Reproduce the part of the records that opens with the line containing "sales@szebon.com (424, 81)" and closes with the line containing "Home (227, 81)", keeping both of those lines and changing nothing.

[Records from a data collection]
((
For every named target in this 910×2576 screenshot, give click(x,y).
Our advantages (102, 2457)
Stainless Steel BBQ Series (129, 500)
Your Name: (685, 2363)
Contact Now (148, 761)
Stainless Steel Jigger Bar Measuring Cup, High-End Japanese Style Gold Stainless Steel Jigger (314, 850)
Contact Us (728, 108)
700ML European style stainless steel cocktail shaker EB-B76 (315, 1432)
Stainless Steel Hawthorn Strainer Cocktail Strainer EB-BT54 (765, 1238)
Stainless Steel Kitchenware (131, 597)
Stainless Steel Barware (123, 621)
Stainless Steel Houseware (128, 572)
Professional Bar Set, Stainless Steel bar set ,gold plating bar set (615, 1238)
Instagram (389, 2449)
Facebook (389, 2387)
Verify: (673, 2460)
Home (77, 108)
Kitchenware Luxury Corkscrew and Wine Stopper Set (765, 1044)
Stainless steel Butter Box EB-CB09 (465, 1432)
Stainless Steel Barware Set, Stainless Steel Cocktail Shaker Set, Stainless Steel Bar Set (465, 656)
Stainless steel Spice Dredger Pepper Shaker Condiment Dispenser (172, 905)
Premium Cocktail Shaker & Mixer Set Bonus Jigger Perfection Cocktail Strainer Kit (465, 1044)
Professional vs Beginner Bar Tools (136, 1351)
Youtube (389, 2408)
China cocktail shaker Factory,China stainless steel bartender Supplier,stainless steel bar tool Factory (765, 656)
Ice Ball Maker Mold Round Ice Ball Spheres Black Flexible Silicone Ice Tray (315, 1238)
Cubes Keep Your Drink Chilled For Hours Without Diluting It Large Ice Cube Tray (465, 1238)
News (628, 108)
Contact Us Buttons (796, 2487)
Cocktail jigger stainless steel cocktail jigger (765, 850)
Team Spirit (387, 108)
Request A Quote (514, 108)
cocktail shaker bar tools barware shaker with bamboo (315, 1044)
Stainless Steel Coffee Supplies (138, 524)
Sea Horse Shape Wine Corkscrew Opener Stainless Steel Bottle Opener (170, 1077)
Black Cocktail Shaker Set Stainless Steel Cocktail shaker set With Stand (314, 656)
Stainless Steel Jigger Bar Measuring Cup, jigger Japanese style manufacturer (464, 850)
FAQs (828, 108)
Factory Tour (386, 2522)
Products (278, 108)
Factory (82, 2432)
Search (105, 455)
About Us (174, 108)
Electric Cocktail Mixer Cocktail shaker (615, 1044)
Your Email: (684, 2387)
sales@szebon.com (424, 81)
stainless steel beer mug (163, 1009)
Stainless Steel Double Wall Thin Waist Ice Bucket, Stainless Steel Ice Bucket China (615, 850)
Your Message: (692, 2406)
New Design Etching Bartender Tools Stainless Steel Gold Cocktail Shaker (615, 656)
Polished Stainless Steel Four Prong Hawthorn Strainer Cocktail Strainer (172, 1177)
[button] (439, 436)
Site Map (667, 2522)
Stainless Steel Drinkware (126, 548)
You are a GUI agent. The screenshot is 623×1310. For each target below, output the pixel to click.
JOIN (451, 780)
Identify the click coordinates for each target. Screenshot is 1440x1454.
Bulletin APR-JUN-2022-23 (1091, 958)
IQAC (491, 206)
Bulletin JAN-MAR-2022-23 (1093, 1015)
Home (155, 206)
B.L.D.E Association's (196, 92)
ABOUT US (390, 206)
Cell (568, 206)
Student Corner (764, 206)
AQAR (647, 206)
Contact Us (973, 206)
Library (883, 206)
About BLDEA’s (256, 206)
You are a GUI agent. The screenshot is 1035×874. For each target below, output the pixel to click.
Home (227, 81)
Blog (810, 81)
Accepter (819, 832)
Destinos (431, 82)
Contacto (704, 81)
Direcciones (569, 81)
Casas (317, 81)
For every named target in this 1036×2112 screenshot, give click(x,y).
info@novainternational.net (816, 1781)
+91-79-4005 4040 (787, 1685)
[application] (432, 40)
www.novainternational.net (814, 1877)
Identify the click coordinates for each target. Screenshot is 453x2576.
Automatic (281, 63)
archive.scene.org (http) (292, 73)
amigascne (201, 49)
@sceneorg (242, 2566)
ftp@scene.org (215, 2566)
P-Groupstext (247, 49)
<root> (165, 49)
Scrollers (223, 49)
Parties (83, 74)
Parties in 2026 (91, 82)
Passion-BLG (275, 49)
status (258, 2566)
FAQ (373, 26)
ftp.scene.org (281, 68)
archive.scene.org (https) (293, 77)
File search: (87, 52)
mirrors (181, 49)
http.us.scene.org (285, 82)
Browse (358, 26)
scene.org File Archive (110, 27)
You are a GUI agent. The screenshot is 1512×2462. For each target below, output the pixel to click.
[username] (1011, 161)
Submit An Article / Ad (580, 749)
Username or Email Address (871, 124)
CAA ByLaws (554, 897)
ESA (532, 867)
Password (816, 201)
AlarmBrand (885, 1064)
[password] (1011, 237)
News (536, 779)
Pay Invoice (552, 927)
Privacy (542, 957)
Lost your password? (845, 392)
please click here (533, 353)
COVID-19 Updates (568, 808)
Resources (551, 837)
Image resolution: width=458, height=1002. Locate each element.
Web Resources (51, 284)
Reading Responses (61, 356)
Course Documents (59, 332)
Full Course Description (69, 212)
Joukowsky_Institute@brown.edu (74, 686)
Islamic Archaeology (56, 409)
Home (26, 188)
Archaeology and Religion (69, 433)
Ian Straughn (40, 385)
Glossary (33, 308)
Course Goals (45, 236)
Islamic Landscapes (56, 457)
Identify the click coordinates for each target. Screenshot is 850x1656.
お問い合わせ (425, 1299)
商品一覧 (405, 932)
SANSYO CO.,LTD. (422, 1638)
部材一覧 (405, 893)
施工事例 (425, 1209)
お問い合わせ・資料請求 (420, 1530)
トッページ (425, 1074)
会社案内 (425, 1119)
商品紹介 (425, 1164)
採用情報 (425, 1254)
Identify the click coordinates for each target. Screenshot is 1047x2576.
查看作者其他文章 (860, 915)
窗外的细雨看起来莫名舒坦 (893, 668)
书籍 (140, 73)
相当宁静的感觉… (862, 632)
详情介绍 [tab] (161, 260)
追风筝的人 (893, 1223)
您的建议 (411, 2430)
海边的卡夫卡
))
» EXERCISE SOLUTION:
sales@szebon.com (424, 81)
stainless steel beer mug (163, 1009)
Stainless Steel Double Wall Thin Waist Ice Bucket, Stainless Steel Ice Bucket China (615, 850)
Your Message: (692, 2406)
New Design Etching Bartender Tools Stainless Steel Gold Cocktail Shaker (615, 656)
Polished Stainless Steel Four Prong Hawthorn Strainer Cocktail Strainer (172, 1177)
[button] (439, 436)
Site Map (667, 2522)
Stainless Steel Drinkware (126, 548)
You are a GUI agent. The screenshot is 623×1310. For each target below, output the pixel to click.
JOIN (451, 780)
Identify the click coordinates for each target. Screenshot is 1440x1454.
Bulletin APR-JUN-2022-23 (1091, 958)
IQAC (491, 206)
Bulletin JAN-MAR-2022-23 (1093, 1015)
Home (155, 206)
B.L.D.E Association's (196, 92)
ABOUT US (390, 206)
Cell (568, 206)
Student Corner (764, 206)
AQAR (647, 206)
Contact Us (973, 206)
Library (883, 206)
About BLDEA’s (256, 206)
You are a GUI agent. The screenshot is 1035×874. For each target below, output the pixel to click.
Home (227, 81)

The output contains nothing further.